Autant de manifestants dans les rues

Le nombre de manifestants dans les rues de la capitale, s'élevant aux alentours de 5000, était le même ce samedi et le week-end dernier. Si la vidéo d'un manifestant frappé par des policiers alors qu'il jouait du tambour a vivement fait réagir, le bilan humain est globalement positif: aucun blessé grave n'est à signaler du côté des forces de l'ordre ni des manifestants, indique à notre antenne Mathieu Valet, secrétaire national adjoint du Syndicat indépendant des commissaires (SICP).

Avec une mobilisation constante, comment expliquer l'absence de débordements majeurs? D'abord, par l'impressionnant dispositif des forces de l'ordre déployées sur le terrain: 37 unités de forces mobiles, avec notamment des unités de la préfecture de police, des compagnies de CRS et les Brav (Brigade de répression de l'action violente) pédestres et motorisées ont été mobilisées.

Le "surnombre" pour "déstabiliser les black blocs"

Selon une source syndicale, 3000 policiers et gendarmes étaient présents pour le défilé parisien, soit environ 50% de plus que la semaine dernière. "Ca permet de mieux contenir et de mieux faire face à certaines situations", souligne à notre antenne notre consultant Sécurité Guillaume Farde.

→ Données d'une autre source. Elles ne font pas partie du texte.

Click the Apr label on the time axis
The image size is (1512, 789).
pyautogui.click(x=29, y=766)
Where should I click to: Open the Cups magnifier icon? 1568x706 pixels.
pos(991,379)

"Il était temps qu'on comprenne qu'il fallait le surnombre et la mobilité pour déstabiliser les black blocs", a réagi auprès de l'Agence France-Presse (AFP) le délégué général du syndicat Alliance, Frédéric Lagache.

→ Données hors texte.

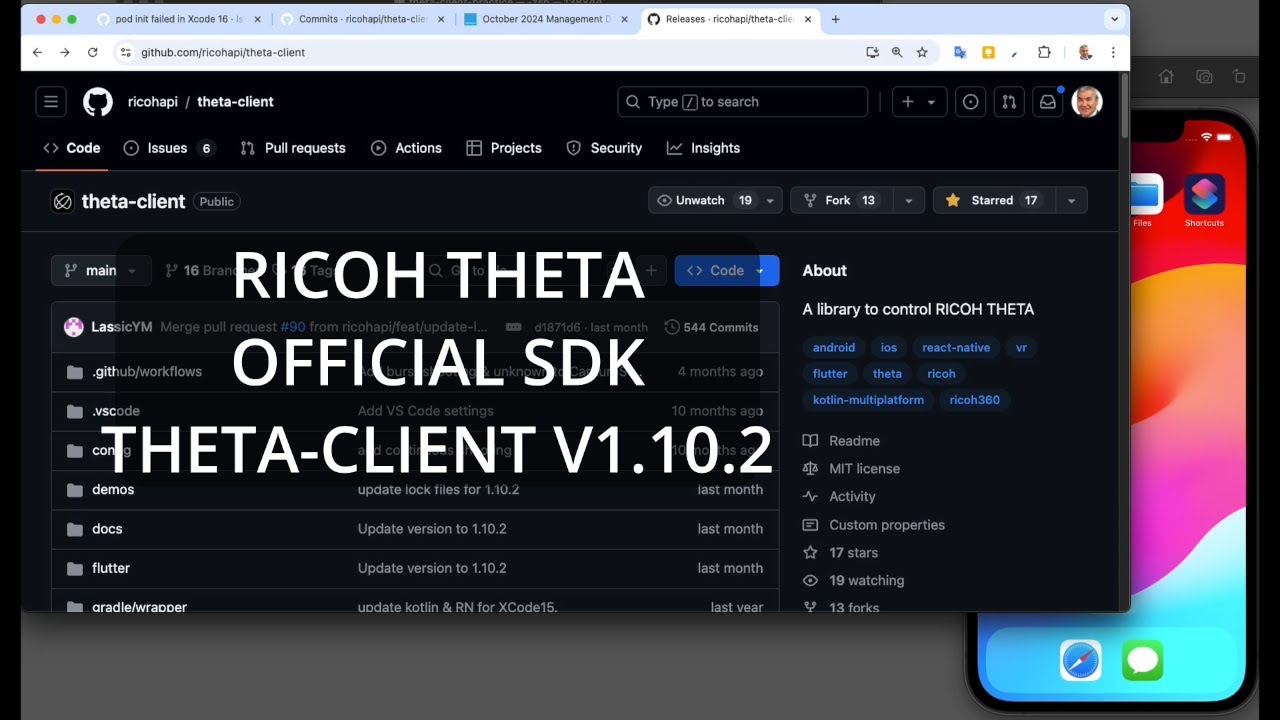Open the 544 Commits history link

(x=712, y=327)
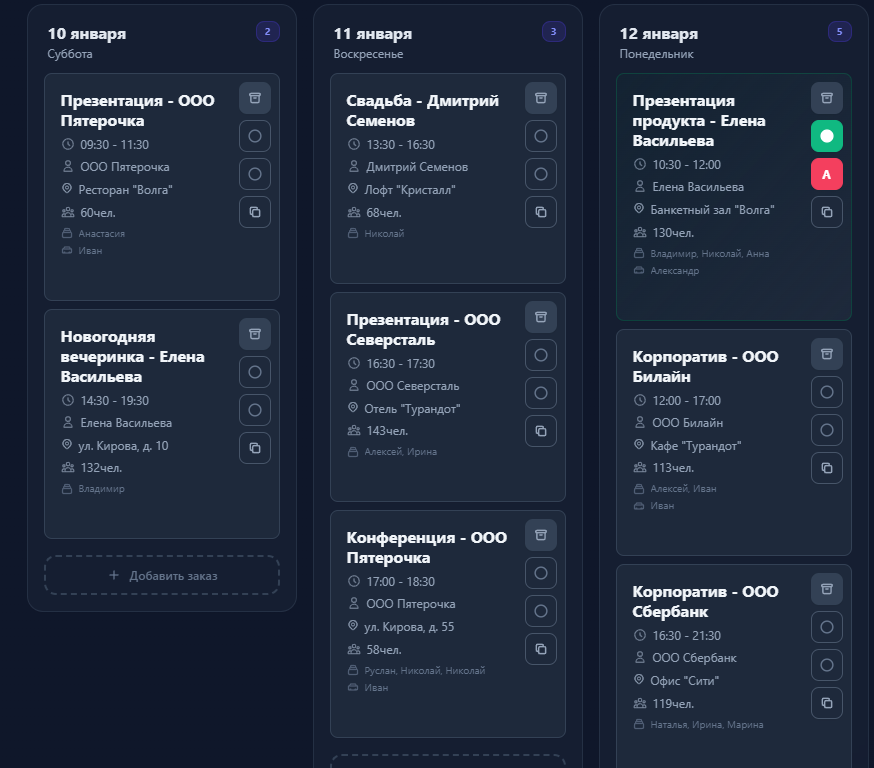This screenshot has width=874, height=768.
Task: Copy the Презентация продукта order card
Action: coord(827,212)
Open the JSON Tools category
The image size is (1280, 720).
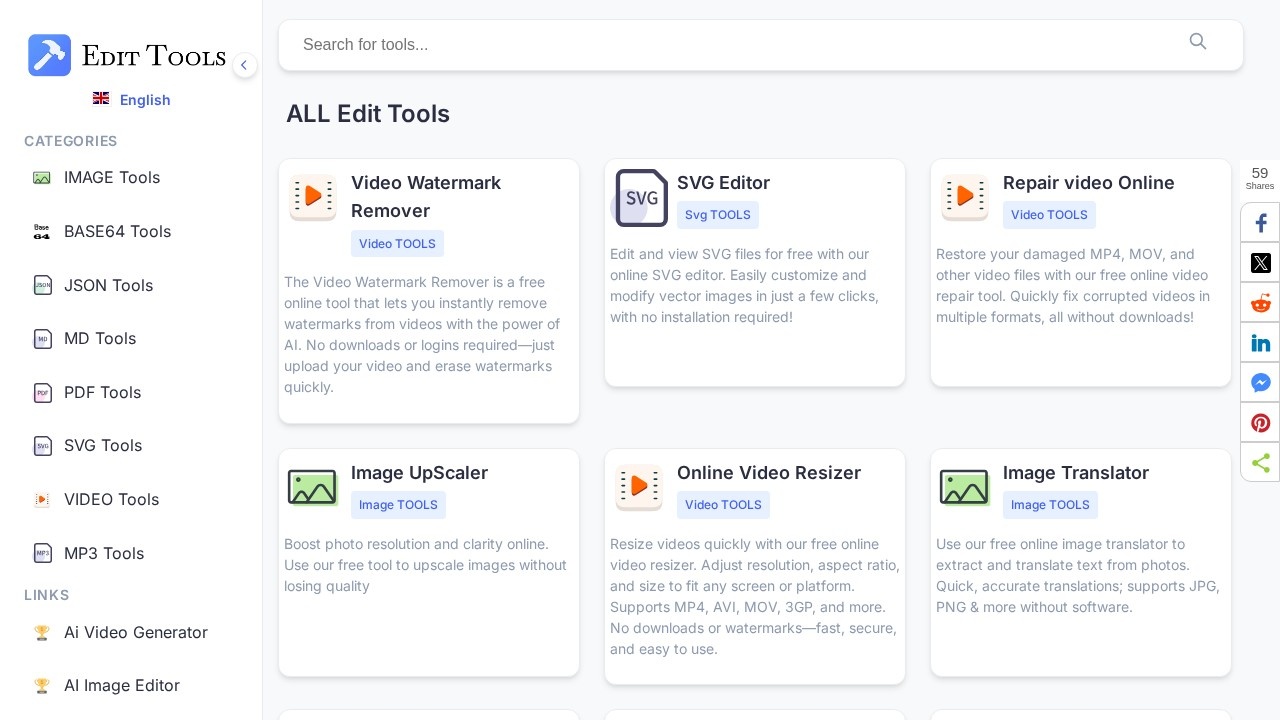click(x=108, y=286)
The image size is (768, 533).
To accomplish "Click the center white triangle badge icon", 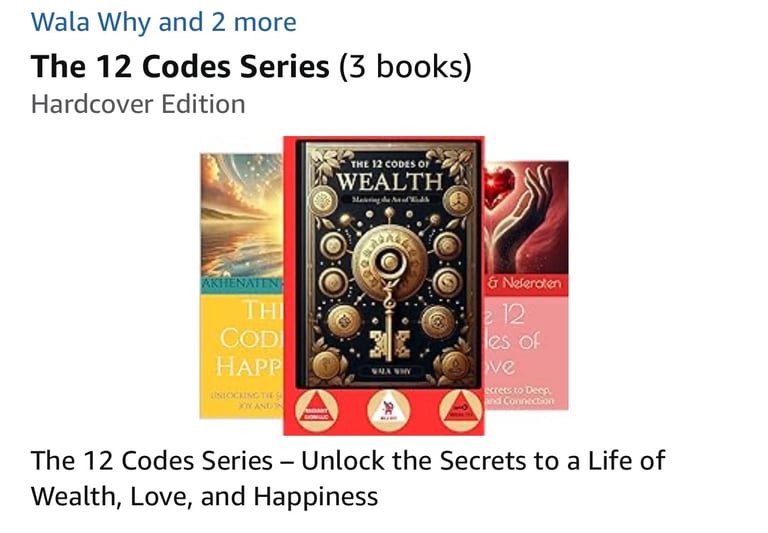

Un changement de stratégie a également été opéré en amont de la manifestation, où de nombreuses interpellations ont été réalisées puis signalées très tôt dans la journée. Tout l'après-midi, le ministre de l'Intérieur a publié un bilan des interpellations à Paris sur Twitter, évoquant 81 interpellations à 15h50, puis 119 à 17h50 et 142 à 19h. C'est près de trois fois plus que la semaine dernière, où 42 personnes avaient été arrêtées, et dont la plupart n'étaient pas des casseurs.

Des arrestations en amont

Ces interpellations en amont ont permis, selon les forces de police, d'empêcher les éléments violents de pénétrer dans le cortège et de saisir des armes par destination (tournevis, clés à molette...).

La doctrine déployée durant la manifestation a été "d'aller à la confrontation des personnes habillées en noir qui venaient pour casser ou pour s'en prendre aux magasins", explique Mathieu Valet. Une stratégie qui vise à "montrer la force pour éviter de l'utiliser", indique à BFMTV la préfecture de police de Paris. Cela s'est traduit sur le terrain par des offensives de fonctionnaires vers les manifestants pour casser le cortège et en extraire les fauteurs de trouble.

Des "charges injustifiées"

Une solution efficace, à en juger le peu de débordements mais qui ne fait cependant pas l'unanimité. La députée de la France insoumise Danièle Obono s'est par exemple insurgée contre un "nassage, [l']interdiction de rentrer/sortir du cortège [et les] charges injustifiées" de la police.

Enfin, le rôle du renseignement est également à remarquer, selon le secrétaire national adjoint du SICP. Ce dernier souligne le travail de la direction du renseignement de la préfecture de police de Paris et du renseignement territorial sur le suivi des personnes d'extrême-gauche, comme d'extrême droite, qui a connu "des marges de progression" récemment, assure-t-il.

"Force est restée à la loi", s'est réjoui sur Twitter le ministre de l'Intérieur Gérald Darmanin, pour qui "la stratégie de fermeté anti-casseurs (...) a permis de les empêcher" de commettre des violences. Mais pour le représentant syndical Mathieu Valet, il ne faut pas se réjouir trop vite. "Un samedi n'illustrera pas tous les samedis", prévient-il.